* [Written problem]: Gather every line of the material that contains the word "Choose", matching case exactly, and copy each one.

* [Exercise materials]:

++++++++

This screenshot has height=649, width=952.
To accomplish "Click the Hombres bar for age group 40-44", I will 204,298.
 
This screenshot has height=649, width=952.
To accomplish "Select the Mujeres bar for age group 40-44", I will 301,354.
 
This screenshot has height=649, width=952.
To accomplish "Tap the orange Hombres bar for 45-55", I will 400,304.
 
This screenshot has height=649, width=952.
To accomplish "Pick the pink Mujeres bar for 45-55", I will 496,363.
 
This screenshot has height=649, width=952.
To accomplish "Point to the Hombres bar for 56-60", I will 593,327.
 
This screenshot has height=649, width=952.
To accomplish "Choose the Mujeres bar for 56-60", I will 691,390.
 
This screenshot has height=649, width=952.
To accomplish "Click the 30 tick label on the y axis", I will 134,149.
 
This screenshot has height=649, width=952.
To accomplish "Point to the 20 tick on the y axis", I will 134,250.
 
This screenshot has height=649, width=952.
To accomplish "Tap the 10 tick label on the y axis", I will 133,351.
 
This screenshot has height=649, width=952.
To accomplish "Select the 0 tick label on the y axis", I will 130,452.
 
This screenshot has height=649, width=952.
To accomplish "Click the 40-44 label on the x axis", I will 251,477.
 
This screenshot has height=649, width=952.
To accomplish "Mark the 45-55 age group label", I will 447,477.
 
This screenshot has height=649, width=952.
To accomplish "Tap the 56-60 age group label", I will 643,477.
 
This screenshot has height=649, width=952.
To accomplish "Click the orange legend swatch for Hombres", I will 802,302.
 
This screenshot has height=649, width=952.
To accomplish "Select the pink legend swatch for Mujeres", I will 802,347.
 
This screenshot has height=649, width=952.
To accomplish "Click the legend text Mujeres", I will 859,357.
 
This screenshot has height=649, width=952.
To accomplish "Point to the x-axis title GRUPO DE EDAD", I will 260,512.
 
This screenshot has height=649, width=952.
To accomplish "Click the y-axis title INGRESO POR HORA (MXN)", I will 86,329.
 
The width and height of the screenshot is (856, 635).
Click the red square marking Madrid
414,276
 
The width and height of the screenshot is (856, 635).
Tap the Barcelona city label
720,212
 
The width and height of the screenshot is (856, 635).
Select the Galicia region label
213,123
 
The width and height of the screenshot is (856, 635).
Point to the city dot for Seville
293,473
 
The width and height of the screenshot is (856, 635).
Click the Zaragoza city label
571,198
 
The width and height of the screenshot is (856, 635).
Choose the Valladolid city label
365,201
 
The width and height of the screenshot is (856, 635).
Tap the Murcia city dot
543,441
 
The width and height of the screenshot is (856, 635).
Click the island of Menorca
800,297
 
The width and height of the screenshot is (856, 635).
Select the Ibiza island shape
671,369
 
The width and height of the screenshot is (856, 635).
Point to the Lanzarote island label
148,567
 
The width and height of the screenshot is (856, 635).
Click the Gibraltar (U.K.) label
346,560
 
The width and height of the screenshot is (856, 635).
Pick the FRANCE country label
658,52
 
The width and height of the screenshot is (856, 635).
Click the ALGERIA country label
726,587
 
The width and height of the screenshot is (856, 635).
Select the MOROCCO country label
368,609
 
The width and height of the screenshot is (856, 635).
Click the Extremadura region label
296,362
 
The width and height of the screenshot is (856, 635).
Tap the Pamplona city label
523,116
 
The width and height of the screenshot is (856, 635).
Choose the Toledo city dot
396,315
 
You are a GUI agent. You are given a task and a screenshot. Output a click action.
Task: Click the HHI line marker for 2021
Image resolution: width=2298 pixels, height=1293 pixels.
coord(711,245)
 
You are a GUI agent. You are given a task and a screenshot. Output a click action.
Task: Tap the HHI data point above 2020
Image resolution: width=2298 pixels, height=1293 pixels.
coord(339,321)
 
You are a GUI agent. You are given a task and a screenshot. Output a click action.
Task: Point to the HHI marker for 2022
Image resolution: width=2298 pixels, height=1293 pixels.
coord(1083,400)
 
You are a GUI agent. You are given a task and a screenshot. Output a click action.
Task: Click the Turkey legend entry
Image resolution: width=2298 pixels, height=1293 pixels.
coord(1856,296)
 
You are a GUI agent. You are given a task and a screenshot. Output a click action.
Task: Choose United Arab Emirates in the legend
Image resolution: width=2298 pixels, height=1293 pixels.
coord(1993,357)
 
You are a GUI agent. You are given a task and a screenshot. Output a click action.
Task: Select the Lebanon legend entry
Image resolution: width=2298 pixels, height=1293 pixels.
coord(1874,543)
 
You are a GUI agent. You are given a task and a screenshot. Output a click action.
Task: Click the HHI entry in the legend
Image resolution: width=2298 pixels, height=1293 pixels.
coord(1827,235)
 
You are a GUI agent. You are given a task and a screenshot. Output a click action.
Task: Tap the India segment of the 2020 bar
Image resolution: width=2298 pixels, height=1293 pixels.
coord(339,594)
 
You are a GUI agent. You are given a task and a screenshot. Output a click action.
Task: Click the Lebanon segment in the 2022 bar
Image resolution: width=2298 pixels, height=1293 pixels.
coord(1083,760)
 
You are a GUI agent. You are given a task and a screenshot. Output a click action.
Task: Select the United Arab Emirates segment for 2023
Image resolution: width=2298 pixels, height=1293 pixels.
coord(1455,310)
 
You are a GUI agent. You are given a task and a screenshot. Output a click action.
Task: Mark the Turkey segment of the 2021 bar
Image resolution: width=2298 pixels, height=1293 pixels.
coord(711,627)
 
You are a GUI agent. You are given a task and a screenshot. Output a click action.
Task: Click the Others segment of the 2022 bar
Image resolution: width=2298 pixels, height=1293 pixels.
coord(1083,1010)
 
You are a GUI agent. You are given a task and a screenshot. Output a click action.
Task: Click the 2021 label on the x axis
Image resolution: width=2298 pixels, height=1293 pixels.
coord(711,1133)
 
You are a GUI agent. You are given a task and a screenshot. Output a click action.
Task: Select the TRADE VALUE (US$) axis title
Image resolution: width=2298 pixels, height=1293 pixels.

++++++++

* [Task response]:
To accomplish "Choose the Mujeres bar for 56-60", I will 691,390.
Choose the Valladolid city label
Choose the Toledo city dot
Task: Choose United Arab Emirates in the legend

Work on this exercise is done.